1. I don't think they know what they're talking about
2. Even if the risk is slight, is it really sensible to have no hospitals in a region that are Ebola-free?
It wouldn't be difficult to direct everyone with Ebola-like symptoms to go to one hospital in the area. If it's flu or Envero or whatever, so what? A specialty hospital could sort it out without getting everyone else sick.
I’m not going to disagree at all with what you posted. I think it’s a tough situation that might loom in front of us. As a guy on the internet, I have to admit that I don’t know what the right course of action is.
One of the prime takeaways should be this — and it really has nothing to do with Ebola, as such:
The government cannot handle a crisis. Our government does not know what the right course of action is. About anything. Our government is lost on all topics, but especially a real crisis.

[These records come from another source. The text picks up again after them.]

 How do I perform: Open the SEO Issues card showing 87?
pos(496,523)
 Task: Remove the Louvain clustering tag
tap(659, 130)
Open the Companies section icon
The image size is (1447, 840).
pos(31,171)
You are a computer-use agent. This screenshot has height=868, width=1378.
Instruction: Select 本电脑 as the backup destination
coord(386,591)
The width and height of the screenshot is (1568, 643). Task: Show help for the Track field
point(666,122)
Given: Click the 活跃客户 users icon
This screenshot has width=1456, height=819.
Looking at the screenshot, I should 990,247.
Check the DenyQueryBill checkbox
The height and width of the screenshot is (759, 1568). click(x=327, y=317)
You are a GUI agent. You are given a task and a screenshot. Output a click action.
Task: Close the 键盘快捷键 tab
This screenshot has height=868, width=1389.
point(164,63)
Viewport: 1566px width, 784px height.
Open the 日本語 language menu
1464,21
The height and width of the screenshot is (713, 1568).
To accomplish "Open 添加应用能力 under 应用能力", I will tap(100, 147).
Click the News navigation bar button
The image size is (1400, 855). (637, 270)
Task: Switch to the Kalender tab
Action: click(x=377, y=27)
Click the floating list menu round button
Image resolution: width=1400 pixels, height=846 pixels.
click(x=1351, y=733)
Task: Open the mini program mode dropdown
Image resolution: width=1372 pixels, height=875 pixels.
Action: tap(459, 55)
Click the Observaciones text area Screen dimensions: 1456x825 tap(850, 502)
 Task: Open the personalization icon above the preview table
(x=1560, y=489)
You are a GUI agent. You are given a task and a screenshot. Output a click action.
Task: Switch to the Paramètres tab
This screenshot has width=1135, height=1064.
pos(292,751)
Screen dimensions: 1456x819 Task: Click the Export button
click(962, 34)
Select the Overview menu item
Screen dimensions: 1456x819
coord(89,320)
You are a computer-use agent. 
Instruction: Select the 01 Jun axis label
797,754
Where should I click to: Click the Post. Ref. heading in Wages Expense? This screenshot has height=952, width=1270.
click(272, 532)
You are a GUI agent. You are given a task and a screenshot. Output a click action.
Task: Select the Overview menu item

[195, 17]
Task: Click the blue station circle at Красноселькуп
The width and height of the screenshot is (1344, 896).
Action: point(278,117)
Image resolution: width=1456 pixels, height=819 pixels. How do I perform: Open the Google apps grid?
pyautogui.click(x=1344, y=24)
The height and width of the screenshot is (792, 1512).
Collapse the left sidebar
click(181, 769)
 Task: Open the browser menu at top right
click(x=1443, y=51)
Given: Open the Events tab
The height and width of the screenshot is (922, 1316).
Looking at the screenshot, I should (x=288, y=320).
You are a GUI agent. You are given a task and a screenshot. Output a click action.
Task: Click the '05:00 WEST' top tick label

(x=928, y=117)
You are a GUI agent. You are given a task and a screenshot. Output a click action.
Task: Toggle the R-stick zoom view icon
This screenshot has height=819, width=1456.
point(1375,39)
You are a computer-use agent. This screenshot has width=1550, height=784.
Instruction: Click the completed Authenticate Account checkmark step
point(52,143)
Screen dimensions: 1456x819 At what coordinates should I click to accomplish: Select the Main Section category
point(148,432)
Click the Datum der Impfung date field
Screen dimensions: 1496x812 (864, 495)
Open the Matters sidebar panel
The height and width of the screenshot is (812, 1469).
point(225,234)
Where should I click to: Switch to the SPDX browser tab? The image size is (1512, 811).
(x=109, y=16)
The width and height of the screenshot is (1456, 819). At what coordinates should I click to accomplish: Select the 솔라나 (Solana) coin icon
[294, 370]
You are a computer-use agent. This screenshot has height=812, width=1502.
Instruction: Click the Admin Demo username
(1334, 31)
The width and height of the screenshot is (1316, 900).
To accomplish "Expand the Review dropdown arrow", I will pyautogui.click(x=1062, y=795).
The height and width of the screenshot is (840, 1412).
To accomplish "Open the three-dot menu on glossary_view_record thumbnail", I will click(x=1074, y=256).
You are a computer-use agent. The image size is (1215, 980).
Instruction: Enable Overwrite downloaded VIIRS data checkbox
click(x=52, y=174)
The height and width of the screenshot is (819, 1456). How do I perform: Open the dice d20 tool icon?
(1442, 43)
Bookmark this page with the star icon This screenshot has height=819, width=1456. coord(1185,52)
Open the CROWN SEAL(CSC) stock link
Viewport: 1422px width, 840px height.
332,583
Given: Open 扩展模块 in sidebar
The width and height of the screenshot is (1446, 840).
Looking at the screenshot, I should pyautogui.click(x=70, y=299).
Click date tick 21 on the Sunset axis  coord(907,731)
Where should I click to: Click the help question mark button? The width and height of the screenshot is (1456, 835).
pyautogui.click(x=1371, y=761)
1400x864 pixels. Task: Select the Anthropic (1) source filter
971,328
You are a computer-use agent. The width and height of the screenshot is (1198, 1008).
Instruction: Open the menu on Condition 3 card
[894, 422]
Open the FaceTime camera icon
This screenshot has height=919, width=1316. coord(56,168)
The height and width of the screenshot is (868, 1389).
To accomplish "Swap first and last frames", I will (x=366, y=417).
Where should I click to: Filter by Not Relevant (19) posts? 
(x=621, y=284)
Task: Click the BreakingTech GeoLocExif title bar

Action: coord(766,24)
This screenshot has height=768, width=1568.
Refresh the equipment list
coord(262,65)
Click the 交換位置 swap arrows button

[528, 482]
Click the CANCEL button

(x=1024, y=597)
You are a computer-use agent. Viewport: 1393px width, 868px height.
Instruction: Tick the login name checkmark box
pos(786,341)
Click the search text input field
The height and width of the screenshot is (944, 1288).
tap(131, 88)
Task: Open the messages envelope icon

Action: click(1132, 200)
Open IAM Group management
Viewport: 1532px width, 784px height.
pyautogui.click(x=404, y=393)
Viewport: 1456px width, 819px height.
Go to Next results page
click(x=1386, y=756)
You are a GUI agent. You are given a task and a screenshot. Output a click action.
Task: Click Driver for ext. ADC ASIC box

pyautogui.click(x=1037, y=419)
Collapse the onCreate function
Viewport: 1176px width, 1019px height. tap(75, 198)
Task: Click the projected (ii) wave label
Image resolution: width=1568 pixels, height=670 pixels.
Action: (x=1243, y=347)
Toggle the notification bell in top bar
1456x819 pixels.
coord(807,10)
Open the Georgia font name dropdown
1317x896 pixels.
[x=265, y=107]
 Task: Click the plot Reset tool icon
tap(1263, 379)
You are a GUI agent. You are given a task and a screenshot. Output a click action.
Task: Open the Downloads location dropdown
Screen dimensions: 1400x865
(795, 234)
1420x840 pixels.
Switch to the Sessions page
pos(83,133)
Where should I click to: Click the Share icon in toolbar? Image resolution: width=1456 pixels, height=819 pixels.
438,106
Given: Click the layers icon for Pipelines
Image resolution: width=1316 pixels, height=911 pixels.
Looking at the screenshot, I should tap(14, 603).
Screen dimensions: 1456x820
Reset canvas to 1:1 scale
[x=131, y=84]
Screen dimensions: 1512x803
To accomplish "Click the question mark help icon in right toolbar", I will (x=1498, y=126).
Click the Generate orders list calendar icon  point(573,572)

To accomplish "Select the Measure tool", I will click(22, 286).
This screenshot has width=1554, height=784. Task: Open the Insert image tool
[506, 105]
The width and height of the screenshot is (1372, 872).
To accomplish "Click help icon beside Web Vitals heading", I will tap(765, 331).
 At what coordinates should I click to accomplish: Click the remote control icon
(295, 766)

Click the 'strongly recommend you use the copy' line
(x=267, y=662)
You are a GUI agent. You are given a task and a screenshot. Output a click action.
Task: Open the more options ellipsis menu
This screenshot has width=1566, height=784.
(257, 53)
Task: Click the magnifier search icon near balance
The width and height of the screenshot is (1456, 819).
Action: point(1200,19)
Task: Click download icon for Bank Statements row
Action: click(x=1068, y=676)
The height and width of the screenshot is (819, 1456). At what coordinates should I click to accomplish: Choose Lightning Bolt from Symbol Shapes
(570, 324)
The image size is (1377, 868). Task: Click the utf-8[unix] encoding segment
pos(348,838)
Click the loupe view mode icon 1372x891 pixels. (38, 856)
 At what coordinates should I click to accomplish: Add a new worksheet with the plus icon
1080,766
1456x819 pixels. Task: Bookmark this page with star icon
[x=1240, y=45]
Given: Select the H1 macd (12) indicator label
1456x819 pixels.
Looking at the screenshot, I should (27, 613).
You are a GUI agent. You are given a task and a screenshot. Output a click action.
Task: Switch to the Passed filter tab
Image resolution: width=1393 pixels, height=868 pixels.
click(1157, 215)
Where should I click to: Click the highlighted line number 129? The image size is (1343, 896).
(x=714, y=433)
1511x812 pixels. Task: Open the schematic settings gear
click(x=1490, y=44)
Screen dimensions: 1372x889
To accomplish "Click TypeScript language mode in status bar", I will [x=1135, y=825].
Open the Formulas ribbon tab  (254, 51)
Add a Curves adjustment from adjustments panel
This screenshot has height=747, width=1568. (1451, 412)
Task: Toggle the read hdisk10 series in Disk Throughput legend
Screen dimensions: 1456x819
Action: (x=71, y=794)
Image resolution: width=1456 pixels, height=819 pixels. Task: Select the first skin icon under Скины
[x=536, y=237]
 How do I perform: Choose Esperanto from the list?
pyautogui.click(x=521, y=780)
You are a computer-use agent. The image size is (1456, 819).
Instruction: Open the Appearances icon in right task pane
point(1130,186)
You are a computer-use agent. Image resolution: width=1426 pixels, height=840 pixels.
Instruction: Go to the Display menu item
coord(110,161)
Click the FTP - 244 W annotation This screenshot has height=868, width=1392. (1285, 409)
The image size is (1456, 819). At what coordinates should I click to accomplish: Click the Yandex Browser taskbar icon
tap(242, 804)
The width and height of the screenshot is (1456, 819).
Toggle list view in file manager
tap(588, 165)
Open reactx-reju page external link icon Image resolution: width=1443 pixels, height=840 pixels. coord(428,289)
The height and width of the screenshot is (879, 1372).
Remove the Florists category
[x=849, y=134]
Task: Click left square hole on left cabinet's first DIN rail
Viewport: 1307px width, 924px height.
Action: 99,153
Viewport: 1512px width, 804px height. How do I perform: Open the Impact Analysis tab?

NOTE: I’m not saying Ebola is a crisis right now. I’m saying that if a terrorist were to introduce a bio-weapon, or if an EMP went off, or if 100 suicide bombers came up through Mexico, or if a dirty radioactive bomb went off, or any of a number of scenarios — if faced with a crisis, the American government would do two things and two things only:
1) Look at the polls to weigh how the crisis would affect the next election
2) Go on TV and lie.
That’s all the government is capable of these days.
The topic of whether hospitals could or should or would take in Ebola patients? — I have no evidence that our government has spent even 5 minutes thinking about it, let alone come up with workable guidelines.
Read "The Hot Zone".
In a previous outbreak of Ebola in Africa, while attempting to treat infected patients the hospitals themselves became sources of infection.
Instead of stemming the spread of the virus they were spreading it.